## [The problem]
Scan the records below for the line with "Toggle debug 78" and the line with "Task: Click the Performance". Repeat those two lines and every line between them exactly, and nothing else.

## [The input]
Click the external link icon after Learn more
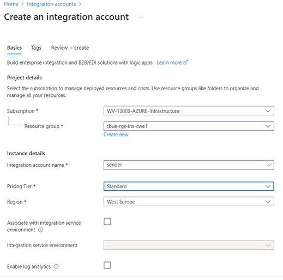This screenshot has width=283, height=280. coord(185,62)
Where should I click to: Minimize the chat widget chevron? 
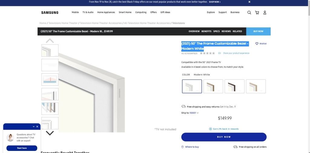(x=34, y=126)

==

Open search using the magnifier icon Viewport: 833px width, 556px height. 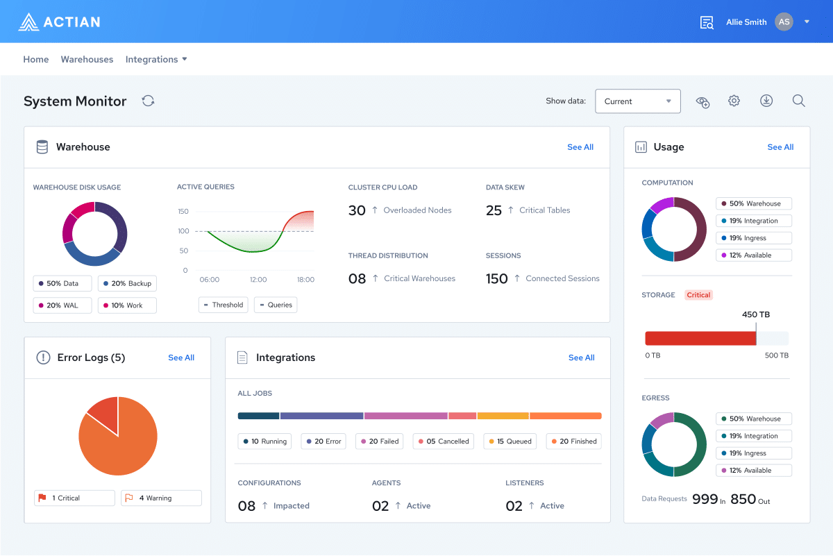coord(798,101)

==

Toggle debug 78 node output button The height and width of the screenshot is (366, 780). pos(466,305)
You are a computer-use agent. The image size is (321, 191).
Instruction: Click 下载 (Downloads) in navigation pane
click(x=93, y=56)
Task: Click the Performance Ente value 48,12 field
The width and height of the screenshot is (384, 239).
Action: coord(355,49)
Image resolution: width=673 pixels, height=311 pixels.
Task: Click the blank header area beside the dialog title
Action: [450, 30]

## [Task result]
Toggle debug 78 node output button The height and width of the screenshot is (366, 780). pos(466,305)
You are a computer-use agent. The image size is (321, 191).
Instruction: Click 下载 (Downloads) in navigation pane
click(x=93, y=56)
Task: Click the Performance Ente value 48,12 field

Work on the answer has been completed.